Os impactos do declínio das capacidades cognitivas ligadas à sociabilização

Marina Scherer é uma jornalista e digital influencer de 26 anos que, aos 13, foi diagnosticada com Esclerose Múltipla. Recentemente viralizou nas redes sociais ao dividir com mais de 350 mil pessoas os impactos da doença no seu dia a dia. 

Em entrevista ao Brain::Science, ela comenta os resultados do estudo e relata como a doença tem afetado sua fala, linha de raciocínio e memorização durante conversas e momentos de interação social. “Às vezes me faltam palavras para concluir as frases, sabe? Meu raciocínio está lá na frente, mas eu não consigo expressar”, conta. 

Ainda assim, com humor, a influenciadora diz que as dificuldades de desenvoltura nesses fatores, de forma geral, não são o suficiente para impedir que ela tenha boas interações sociais. “Eu lido muito bem com isso. As pessoas às vezes podem simplesmente achar que é uma falta de atenção e não percebem como algo muito ruim”, finaliza Scherer.

Confira um trecho do depoimento da Marina sobre a esclerose múltipla e o seu dia a dia.

Já para Helly Dias de Araújo, enfermeira de 39 anos que convive com diagnóstico de ELA há um ano, o desenvolvimento da doença tem sido mais custoso e atrapalha diversos fatores ligados a sua vida em sociedade. “Eu tenho minha fala afetada e isso me deixa muito constrangida, além disso, minha memória está prejudicada e por muitas vezes isso me machuca, pois esqueço de coisas básicas e não tenho mais a velocidade de raciocínio que tinha antes”, diz a paciente. 

Ela, que vive com um quadro agudo de depressão, intensificado pela condição, finaliza a entrevista contando a percepção de outras pessoas sobre suas dificuldades de socialização – “Algumas pessoas não entendem e riem da situação, porque não há respeito ou empatia por quem tem a esclerose múltipla. Muitas vezes confundem fadiga com preguiça, então posso dizer que minha aptidão social foi sim muito afetada”, complementa.
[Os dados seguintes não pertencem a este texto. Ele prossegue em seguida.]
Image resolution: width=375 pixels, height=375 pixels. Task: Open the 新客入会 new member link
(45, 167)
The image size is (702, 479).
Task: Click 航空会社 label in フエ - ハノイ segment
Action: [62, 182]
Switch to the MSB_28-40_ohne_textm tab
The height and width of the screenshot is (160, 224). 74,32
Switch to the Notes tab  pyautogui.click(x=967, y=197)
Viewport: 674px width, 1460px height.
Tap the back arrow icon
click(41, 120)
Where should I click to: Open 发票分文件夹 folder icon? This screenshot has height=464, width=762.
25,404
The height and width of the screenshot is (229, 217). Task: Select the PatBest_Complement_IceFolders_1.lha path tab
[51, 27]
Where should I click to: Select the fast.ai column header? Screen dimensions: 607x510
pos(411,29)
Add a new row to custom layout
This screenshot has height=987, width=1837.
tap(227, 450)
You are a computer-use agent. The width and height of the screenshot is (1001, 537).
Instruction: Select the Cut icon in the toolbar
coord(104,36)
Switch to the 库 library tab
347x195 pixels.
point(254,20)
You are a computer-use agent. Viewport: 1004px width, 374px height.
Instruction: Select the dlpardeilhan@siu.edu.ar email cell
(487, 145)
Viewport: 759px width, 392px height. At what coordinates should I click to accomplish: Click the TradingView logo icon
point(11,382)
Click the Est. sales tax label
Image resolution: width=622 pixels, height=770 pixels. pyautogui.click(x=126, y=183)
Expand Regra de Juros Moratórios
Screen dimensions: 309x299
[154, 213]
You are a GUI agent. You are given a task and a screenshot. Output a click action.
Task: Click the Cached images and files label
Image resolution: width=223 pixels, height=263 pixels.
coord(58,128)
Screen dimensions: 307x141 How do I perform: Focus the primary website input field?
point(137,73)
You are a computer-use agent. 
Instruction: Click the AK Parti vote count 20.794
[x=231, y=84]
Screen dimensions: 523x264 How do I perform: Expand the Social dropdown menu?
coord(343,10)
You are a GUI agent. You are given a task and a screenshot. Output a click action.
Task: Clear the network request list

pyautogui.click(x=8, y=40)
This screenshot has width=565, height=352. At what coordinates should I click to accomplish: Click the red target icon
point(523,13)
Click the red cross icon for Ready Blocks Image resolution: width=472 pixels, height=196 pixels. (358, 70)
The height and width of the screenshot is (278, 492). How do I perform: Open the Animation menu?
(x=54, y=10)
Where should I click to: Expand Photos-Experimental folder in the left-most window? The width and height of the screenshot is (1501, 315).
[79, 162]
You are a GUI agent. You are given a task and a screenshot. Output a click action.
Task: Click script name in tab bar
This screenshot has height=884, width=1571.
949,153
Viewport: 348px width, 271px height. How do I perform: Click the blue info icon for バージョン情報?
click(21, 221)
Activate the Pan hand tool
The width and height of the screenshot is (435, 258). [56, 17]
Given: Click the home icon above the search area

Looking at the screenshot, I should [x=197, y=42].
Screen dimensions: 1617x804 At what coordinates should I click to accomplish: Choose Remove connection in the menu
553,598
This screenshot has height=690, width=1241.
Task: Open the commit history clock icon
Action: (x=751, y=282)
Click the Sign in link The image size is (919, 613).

O artigo “Regional brain atrophy is related to social cognition impairment in multiple sclerosis”, de autoria de Tomas Labbe, Cristian Montanalba, Mariana Zurita, Juan Pablo Cruz, Macarena Vasquez, Sergio Uribe, Nicolás Crossley e Claudia Cárcamo, foi publicado em 2020 e está disponível por meio do DOI 10.1590/0004-282X-anp-2020-0162.